Opioids are widely used in the management of acute and chronic pain. The metabolism of opioids has been reviewed by Sebastiano Mercadante [12]. CYP450 and UDP-glucuronosyltransferases (UGTs) are two major enzyme systems that metabolizes most of the available opioids. Oxycodone is a semisynthetic opioid receptor agonist and its metabolism occurs in the liver, primarily from CYP3A4, and to lesser degree CYP2D6 isoenzymes. Noroxycodone, oxymorphone and conjugated forms of oxycodone, are the major metabolites, oxymorphone contributing minimally with clinical activity of the parent drug. About 80% is metabolized to noroxycodone formed by an N-demethylation reaction catalyzed by CYP3A4, and 10% to oxymorphone after demethylation by CYP2D6. Morphine metabolism occurs via glucuronidation by phase II metabolism enzyme UDP-glucuronosyl transferase-2B7 (UGT2B7) [11]. It is metabolized to two major metabolites, morphine- 3-glucuronide (M3G) and morphine-6-glucuronide (M6G), accounting for approximately 40% and 10%, respectively, of morphine dose recovered in the urine. Morphine also undergoes minor pathways of metabolism, including N-demethylation to normorphine or normorphine-6-diglucuronide, morphine 3,6-diglucuronide, and hydromorphone. M6G is a potent μ-receptor agonist with a greater potency and a longer duration of action than morphine, while M3G has been shown to be devoid of any binding with opioid receptors [13]. The different metabolic pathways may explain the pain control failure with oxycodone and the successful pain control with morphine sulfate in our patient. This could also confirm theoretically the rifampin drug interaction with oxycodone.

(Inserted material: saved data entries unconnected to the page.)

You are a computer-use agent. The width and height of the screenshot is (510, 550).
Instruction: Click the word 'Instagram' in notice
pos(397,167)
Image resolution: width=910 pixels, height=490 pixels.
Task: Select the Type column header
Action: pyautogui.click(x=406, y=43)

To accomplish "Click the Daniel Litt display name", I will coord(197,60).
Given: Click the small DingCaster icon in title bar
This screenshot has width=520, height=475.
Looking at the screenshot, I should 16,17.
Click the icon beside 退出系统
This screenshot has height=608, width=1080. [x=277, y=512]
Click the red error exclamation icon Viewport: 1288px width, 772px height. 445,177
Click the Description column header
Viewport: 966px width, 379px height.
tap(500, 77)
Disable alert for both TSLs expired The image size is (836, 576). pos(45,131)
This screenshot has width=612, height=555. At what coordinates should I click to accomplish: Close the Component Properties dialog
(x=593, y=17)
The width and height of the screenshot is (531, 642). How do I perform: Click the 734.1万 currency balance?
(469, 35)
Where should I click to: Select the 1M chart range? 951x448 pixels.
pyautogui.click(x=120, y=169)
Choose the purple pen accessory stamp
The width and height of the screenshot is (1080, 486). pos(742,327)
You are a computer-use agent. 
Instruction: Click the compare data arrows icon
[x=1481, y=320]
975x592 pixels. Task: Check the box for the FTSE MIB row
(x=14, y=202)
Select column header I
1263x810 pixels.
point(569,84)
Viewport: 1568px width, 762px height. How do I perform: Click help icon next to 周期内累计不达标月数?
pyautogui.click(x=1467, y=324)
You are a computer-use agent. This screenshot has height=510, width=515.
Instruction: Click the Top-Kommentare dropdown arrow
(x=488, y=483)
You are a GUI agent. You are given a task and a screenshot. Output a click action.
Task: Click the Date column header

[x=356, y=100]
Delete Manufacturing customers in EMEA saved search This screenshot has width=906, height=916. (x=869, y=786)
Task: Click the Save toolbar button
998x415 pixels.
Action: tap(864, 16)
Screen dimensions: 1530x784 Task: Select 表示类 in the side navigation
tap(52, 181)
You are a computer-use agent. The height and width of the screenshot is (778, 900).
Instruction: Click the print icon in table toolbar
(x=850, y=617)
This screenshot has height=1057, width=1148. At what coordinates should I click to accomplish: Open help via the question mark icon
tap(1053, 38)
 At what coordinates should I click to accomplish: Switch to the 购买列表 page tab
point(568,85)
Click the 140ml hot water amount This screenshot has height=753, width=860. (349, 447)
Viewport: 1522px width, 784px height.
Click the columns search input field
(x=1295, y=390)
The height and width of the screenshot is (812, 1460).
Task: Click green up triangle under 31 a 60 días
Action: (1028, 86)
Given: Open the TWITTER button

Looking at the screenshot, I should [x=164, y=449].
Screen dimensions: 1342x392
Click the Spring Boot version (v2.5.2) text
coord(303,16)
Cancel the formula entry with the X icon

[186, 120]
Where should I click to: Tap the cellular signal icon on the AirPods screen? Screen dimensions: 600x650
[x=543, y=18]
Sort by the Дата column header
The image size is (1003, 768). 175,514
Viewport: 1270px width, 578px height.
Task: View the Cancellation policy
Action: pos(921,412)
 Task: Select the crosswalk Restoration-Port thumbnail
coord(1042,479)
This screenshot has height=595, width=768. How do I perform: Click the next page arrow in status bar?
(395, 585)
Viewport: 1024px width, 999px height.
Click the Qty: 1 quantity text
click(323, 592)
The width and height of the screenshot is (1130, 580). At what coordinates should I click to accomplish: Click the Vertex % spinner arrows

Some authors have reported the probable mechanism of this interaction and suggested dose adjustment of oxycodone when used concomitantly with rifampin [9,10]. In vitro, rifampin can cause a 55.1-fold induction of CYP3A4 activity, a 5-fold induction of CYP3A5 activity and 1.3-fold induction of CYP2D6 activity [14]. Induction of CYP3A with rifampin decreased drug effect and attenuated oxycodone-induced pain relief [9]. However, we discourage such approach as most of this patient population have chronic pain with longstanding opioid therapy. Given that rifampin therapy eventually will be discontinued, oxycodone levels can theoretically increase in the outpatient setting, increasing the risk of significant side effects or even overdose. As the glucuronidation pathway is not affected by rifampin administration, we believe that opioid rotation to medications that are not metabolized by the cytochrome system is a more reliable alternative as exposed in our particular case.

Conclusion

The interaction of oxycodone with rifampin appears to be clinically significant. In the future, caution should be taken during the concurrent administration of these two agents.